The request:
Could you update the material below so that every "computer-use agent" reads "desktop automation agent", leaving everything else unchanged?

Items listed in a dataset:
============================================================

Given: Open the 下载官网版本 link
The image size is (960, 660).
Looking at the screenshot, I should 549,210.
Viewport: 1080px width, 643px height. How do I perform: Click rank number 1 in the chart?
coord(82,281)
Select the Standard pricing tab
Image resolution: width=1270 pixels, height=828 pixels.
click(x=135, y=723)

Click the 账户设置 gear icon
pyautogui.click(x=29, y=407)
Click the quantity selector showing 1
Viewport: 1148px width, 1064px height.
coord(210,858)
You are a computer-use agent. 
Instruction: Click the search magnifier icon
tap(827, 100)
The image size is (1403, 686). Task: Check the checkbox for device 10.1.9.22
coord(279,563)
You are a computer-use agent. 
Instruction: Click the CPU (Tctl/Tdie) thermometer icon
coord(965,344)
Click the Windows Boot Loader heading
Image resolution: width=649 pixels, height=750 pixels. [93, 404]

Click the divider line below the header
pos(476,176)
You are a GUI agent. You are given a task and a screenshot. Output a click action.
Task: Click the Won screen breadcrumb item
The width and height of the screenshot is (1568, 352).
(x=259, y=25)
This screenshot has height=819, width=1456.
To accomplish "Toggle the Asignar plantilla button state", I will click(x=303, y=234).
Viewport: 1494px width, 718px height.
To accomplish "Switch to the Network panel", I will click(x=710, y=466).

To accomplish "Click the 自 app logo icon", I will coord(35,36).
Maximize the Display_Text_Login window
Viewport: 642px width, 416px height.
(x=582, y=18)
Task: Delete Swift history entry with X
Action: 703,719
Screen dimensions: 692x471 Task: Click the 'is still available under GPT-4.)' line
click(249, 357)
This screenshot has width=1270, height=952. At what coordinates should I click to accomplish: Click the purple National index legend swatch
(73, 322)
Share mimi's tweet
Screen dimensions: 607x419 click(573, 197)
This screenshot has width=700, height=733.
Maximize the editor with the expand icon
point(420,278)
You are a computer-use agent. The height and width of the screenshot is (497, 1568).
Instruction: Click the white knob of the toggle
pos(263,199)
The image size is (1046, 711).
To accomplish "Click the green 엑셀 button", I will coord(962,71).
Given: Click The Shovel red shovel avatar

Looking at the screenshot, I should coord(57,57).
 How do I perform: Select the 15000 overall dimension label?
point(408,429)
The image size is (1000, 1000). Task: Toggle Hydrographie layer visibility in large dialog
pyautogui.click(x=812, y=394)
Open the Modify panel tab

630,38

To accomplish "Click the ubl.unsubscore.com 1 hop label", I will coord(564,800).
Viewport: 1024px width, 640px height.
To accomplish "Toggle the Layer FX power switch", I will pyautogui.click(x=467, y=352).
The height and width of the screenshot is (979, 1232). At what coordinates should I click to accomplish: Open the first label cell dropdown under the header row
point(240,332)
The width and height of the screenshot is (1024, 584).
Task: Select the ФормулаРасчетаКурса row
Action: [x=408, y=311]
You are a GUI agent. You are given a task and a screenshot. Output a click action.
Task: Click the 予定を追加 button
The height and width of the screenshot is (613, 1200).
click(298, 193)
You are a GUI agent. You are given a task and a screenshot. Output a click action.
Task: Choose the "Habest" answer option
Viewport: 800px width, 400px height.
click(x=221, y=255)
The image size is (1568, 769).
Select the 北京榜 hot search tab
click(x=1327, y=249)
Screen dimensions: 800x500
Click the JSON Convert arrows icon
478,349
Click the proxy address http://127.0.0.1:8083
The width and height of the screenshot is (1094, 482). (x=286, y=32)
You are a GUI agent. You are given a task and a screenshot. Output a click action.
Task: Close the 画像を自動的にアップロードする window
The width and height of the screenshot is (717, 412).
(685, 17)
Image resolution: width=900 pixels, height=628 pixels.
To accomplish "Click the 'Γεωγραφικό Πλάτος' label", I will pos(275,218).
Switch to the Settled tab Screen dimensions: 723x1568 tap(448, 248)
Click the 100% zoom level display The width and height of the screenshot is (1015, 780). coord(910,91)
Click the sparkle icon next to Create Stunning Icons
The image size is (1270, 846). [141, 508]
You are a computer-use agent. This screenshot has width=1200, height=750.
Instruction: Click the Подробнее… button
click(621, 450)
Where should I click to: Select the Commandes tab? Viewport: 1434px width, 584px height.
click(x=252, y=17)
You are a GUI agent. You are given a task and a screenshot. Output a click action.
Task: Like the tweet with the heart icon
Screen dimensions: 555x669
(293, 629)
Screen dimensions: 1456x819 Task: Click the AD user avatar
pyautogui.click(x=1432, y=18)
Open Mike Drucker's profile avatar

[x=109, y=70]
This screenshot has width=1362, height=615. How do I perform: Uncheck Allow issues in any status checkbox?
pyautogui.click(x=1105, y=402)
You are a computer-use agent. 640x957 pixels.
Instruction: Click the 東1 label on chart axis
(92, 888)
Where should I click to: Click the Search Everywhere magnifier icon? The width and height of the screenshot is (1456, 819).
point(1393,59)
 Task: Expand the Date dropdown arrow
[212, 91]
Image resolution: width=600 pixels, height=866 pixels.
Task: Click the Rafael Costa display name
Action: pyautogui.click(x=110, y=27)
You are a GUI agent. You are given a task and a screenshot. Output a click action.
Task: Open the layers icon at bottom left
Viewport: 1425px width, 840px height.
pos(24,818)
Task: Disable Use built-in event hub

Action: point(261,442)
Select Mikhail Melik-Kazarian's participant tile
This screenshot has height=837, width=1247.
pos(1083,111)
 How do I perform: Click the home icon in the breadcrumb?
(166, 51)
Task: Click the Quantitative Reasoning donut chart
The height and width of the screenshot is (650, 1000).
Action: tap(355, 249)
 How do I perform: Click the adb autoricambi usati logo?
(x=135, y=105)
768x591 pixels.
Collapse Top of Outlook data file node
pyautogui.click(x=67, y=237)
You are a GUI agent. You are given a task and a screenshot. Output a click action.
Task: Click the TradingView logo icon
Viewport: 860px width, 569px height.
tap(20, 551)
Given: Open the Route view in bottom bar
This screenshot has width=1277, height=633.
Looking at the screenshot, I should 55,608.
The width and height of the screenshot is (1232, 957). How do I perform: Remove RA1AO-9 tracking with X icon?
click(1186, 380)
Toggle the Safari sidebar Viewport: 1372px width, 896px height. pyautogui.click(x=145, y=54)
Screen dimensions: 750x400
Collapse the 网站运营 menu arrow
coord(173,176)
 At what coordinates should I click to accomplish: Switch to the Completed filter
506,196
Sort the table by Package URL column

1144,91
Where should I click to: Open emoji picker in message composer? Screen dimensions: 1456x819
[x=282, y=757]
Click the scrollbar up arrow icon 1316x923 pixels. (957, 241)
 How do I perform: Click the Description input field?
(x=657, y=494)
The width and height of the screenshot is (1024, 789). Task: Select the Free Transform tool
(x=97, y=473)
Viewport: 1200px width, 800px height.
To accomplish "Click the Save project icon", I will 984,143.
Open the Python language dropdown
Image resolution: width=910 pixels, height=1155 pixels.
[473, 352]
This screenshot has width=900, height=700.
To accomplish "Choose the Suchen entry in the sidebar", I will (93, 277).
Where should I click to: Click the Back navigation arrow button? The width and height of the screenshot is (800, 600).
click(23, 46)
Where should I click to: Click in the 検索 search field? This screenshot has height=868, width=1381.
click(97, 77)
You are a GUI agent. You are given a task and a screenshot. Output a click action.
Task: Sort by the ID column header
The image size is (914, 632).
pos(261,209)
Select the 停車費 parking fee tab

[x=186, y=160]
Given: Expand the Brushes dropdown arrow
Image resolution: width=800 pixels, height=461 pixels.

============================================================

Exercise result:
Given: Open the 下载官网版本 link
The image size is (960, 660).
Looking at the screenshot, I should 549,210.
Viewport: 1080px width, 643px height. How do I perform: Click rank number 1 in the chart?
coord(82,281)
Select the Standard pricing tab
Image resolution: width=1270 pixels, height=828 pixels.
click(x=135, y=723)

Click the 账户设置 gear icon
pyautogui.click(x=29, y=407)
Click the quantity selector showing 1
Viewport: 1148px width, 1064px height.
coord(210,858)
You are a desktop automation agent. 
Instruction: Click the search magnifier icon
tap(827, 100)
The image size is (1403, 686). Task: Check the checkbox for device 10.1.9.22
coord(279,563)
You are a desktop automation agent. 
Instruction: Click the CPU (Tctl/Tdie) thermometer icon
coord(965,344)
Click the Windows Boot Loader heading
Image resolution: width=649 pixels, height=750 pixels. [93, 404]

Click the divider line below the header
pos(476,176)
You are a GUI agent. You are given a task and a screenshot. Output a click action.
Task: Click the Won screen breadcrumb item
The width and height of the screenshot is (1568, 352).
(x=259, y=25)
This screenshot has height=819, width=1456.
To accomplish "Toggle the Asignar plantilla button state", I will click(x=303, y=234).
Viewport: 1494px width, 718px height.
To accomplish "Switch to the Network panel", I will click(x=710, y=466).

To accomplish "Click the 自 app logo icon", I will coord(35,36).
Maximize the Display_Text_Login window
Viewport: 642px width, 416px height.
(x=582, y=18)
Task: Delete Swift history entry with X
Action: 703,719
Screen dimensions: 692x471 Task: Click the 'is still available under GPT-4.)' line
click(249, 357)
This screenshot has width=1270, height=952. At what coordinates should I click to accomplish: Click the purple National index legend swatch
(73, 322)
Share mimi's tweet
Screen dimensions: 607x419 click(573, 197)
This screenshot has width=700, height=733.
Maximize the editor with the expand icon
point(420,278)
You are a desktop automation agent. The height and width of the screenshot is (497, 1568).
Instruction: Click the white knob of the toggle
pos(263,199)
The image size is (1046, 711).
To accomplish "Click the green 엑셀 button", I will coord(962,71).
Given: Click The Shovel red shovel avatar

Looking at the screenshot, I should coord(57,57).
 How do I perform: Select the 15000 overall dimension label?
point(408,429)
The image size is (1000, 1000). Task: Toggle Hydrographie layer visibility in large dialog
pyautogui.click(x=812, y=394)
Open the Modify panel tab

630,38

To accomplish "Click the ubl.unsubscore.com 1 hop label", I will coord(564,800).
Viewport: 1024px width, 640px height.
To accomplish "Toggle the Layer FX power switch", I will pyautogui.click(x=467, y=352).
The height and width of the screenshot is (979, 1232). At what coordinates should I click to accomplish: Open the first label cell dropdown under the header row
point(240,332)
The width and height of the screenshot is (1024, 584).
Task: Select the ФормулаРасчетаКурса row
Action: [x=408, y=311]
You are a GUI agent. You are given a task and a screenshot. Output a click action.
Task: Click the 予定を追加 button
The height and width of the screenshot is (613, 1200).
click(298, 193)
You are a GUI agent. You are given a task and a screenshot. Output a click action.
Task: Choose the "Habest" answer option
Viewport: 800px width, 400px height.
click(x=221, y=255)
The image size is (1568, 769).
Select the 北京榜 hot search tab
click(x=1327, y=249)
Screen dimensions: 800x500
Click the JSON Convert arrows icon
478,349
Click the proxy address http://127.0.0.1:8083
The width and height of the screenshot is (1094, 482). (x=286, y=32)
You are a GUI agent. You are given a task and a screenshot. Output a click action.
Task: Close the 画像を自動的にアップロードする window
The width and height of the screenshot is (717, 412).
(685, 17)
Image resolution: width=900 pixels, height=628 pixels.
To accomplish "Click the 'Γεωγραφικό Πλάτος' label", I will pos(275,218).
Switch to the Settled tab Screen dimensions: 723x1568 tap(448, 248)
Click the 100% zoom level display The width and height of the screenshot is (1015, 780). coord(910,91)
Click the sparkle icon next to Create Stunning Icons
The image size is (1270, 846). [141, 508]
You are a desktop automation agent. This screenshot has width=1200, height=750.
Instruction: Click the Подробнее… button
click(621, 450)
Where should I click to: Select the Commandes tab? Viewport: 1434px width, 584px height.
click(x=252, y=17)
You are a GUI agent. You are given a task and a screenshot. Output a click action.
Task: Like the tweet with the heart icon
Screen dimensions: 555x669
(293, 629)
Screen dimensions: 1456x819 Task: Click the AD user avatar
pyautogui.click(x=1432, y=18)
Open Mike Drucker's profile avatar

[x=109, y=70]
This screenshot has width=1362, height=615. How do I perform: Uncheck Allow issues in any status checkbox?
pyautogui.click(x=1105, y=402)
You are a desktop automation agent. 640x957 pixels.
Instruction: Click the 東1 label on chart axis
(92, 888)
Where should I click to: Click the Search Everywhere magnifier icon? The width and height of the screenshot is (1456, 819).
point(1393,59)
 Task: Expand the Date dropdown arrow
[212, 91]
Image resolution: width=600 pixels, height=866 pixels.
Task: Click the Rafael Costa display name
Action: pyautogui.click(x=110, y=27)
You are a GUI agent. You are given a task and a screenshot. Output a click action.
Task: Open the layers icon at bottom left
Viewport: 1425px width, 840px height.
pos(24,818)
Task: Disable Use built-in event hub

Action: point(261,442)
Select Mikhail Melik-Kazarian's participant tile
This screenshot has height=837, width=1247.
pos(1083,111)
 How do I perform: Click the home icon in the breadcrumb?
(166, 51)
Task: Click the Quantitative Reasoning donut chart
The height and width of the screenshot is (650, 1000).
Action: tap(355, 249)
 How do I perform: Click the adb autoricambi usati logo?
(x=135, y=105)
768x591 pixels.
Collapse Top of Outlook data file node
pyautogui.click(x=67, y=237)
You are a GUI agent. You are given a task and a screenshot. Output a click action.
Task: Click the TradingView logo icon
Viewport: 860px width, 569px height.
tap(20, 551)
Given: Open the Route view in bottom bar
This screenshot has width=1277, height=633.
Looking at the screenshot, I should 55,608.
The width and height of the screenshot is (1232, 957). How do I perform: Remove RA1AO-9 tracking with X icon?
click(1186, 380)
Toggle the Safari sidebar Viewport: 1372px width, 896px height. pyautogui.click(x=145, y=54)
Screen dimensions: 750x400
Collapse the 网站运营 menu arrow
coord(173,176)
 At what coordinates should I click to accomplish: Switch to the Completed filter
506,196
Sort the table by Package URL column

1144,91
Where should I click to: Open emoji picker in message composer? Screen dimensions: 1456x819
[x=282, y=757]
Click the scrollbar up arrow icon 1316x923 pixels. (957, 241)
 How do I perform: Click the Description input field?
(x=657, y=494)
The width and height of the screenshot is (1024, 789). Task: Select the Free Transform tool
(x=97, y=473)
Viewport: 1200px width, 800px height.
To accomplish "Click the Save project icon", I will 984,143.
Open the Python language dropdown
Image resolution: width=910 pixels, height=1155 pixels.
[473, 352]
This screenshot has width=900, height=700.
To accomplish "Choose the Suchen entry in the sidebar", I will (93, 277).
Where should I click to: Click the Back navigation arrow button? The width and height of the screenshot is (800, 600).
click(23, 46)
Where should I click to: Click in the 検索 search field? This screenshot has height=868, width=1381.
click(97, 77)
You are a GUI agent. You are given a task and a screenshot. Output a click action.
Task: Sort by the ID column header
The image size is (914, 632).
pos(261,209)
Select the 停車費 parking fee tab

[x=186, y=160]
Given: Expand the Brushes dropdown arrow
Image resolution: width=800 pixels, height=461 pixels.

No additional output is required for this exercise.